Or Everything you Always Wanted to Know About Mustaches *but Were Afraid to Ask
What is the new fascination with beards and mustaches? They’re everywhere. Mustaches on fingers, mustaches on glasses, mustaches on a stick. I even own a mustache on a vase, why? Who knows, but it’s awesome. The mustache: first invited by Massimo Mostaccio after a nasty forking accident that may or may not have involved the spaghett. The mustache: marker of our times from the Hitler toothbrush of Nazi propaganda to the curly upward bend of Salvador Dali’s art (and his art is his mustache). The mustache: coverer of lips, holder of food. But what is it about the mustache? What is it that moves us? That binds us? That urges to grow such beautiful caterpillars (in mustache-world butterflies become caterpillars).

Fig. A
The clean shaven represents youth and vitality. The beard represents experience and wisdom. The mustache? Perhaps, somewhere in between. If you study the history of facial hair, you’ll see how facial hair runs in cycles. In the Renaissance, innocence was all the rage (so, clean shaven it was). The 16th century brought the search to be an ideal man (beard).
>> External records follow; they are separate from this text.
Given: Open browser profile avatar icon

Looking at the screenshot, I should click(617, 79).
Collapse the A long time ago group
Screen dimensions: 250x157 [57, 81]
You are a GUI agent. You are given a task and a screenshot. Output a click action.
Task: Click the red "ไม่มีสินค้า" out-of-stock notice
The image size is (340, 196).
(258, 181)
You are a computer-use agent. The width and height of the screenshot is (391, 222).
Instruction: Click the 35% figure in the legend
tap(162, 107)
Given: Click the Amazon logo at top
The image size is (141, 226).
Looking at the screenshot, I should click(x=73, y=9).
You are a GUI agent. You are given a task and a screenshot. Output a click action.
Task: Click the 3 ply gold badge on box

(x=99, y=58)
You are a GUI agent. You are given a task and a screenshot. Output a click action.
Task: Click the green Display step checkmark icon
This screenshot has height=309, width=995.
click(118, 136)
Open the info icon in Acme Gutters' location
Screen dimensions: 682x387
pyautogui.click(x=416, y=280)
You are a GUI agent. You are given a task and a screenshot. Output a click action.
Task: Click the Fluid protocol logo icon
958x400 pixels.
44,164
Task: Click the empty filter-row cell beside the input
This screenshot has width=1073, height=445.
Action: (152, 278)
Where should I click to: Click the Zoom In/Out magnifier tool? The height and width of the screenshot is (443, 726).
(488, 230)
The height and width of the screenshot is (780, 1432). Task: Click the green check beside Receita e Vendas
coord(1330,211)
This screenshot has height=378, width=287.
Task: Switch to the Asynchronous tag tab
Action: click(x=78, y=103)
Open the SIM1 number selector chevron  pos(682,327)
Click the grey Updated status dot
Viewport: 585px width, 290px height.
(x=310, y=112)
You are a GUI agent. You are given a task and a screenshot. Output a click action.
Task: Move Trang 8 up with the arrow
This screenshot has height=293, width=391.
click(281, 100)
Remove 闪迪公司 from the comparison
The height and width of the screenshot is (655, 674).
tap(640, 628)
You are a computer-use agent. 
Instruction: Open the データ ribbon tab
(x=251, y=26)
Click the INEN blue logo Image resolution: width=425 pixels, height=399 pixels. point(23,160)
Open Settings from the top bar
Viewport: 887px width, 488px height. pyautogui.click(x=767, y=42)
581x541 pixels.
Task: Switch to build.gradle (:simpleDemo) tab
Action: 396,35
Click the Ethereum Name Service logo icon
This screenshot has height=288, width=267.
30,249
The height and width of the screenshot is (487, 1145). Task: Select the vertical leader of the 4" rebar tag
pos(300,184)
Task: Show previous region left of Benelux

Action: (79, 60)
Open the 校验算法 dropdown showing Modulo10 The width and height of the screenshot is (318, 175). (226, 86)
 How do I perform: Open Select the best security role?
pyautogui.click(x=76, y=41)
The Baroque period, manly men were thought ridiculous and made fun of (check out the muscles on that loser), so no beard. Beards slowly came back into style then Louis XIV shaved his beard and no one grew one for 150 years. The point? Facial hair and sexuality are entwined, it’s not just about customs and styles, but being male and more importantly covering up one’s femininity. So, all the girls with mustaches on the fingers, are they secretly asserting their dominance or just being cute?
This mustache/sexuality link, of course, leads us to the porn-star mustache. The porn-stache is not only the symbol of the pornography industry, but the symbol of America in 1970’s. But do porn stars grow bad mustaches to demonstrate just how unfeminine they are, and if they’re so masculine why aren’t the mustaches better? However, the porn-stache isn’t simply covering up the feminine on a psychological level, but literally displaying your masculinity for all the world to see. Looking through the works of Leonardo da Vinci, his Vitruvian Mustache (Fig. A) shows that the human mustache is in direct proportion with the genitals. Since the invention of pants, men have found it difficult to expose themselves: belt buckles and buttons can be tricky and zippers can be even dangerous. Women have cleavage, men only have mustaches to display themselves. This means today’s modern mustache states “Yes, I have a penis,” and the beard is the overcompensating, which means, “I have a penis, but please don’t look at.”
How is a porn-star mustache different from a regular mustache? Fig. 2 demonstrates that the porn-stache is inversely related to whisker sparsity and greasiness. So, the thinner the mustache the less greasy the mustache needs to be, but the thicker the mustache, more grease is needed to qualify as a porn-stache. For instance, while Prince has as thin a mustache as John Holmes, it is far too greasy to be a porno mustache, and while the Tom Selleck mustache may be of similar thickness to Ron Jeremy, it lacks the greasiness to be a true porn-stache. So, a porn mustache falls between equal parts thin/dry and thick/greasy.

Fig. 2
Follow up:
Top Non-porn Porn Mustaches
Many non-pornstars have porn-staches. Here are some of the best celebrity porn mustaches (in no particular order because they’re all winners):
Vincent Price

Ryan Gosling

Pharrell

Charles Bronson

Nicolas Cage

John Waters

Rivers Cuomo

Dennis Franz

Thomas Lennon

Orlando Bloom

Mr. Belvedere

Brad Pitt

John Oats

Jason Lee

Stanley Tucci

One way to look at it could be: If the mustache makes the wearer more handsome then it’s an awesome stache, if the mustache makes the wearer less handsome then it’s a porn-stache.
But I must say, I’m in the phase where I do like having facial hair lol.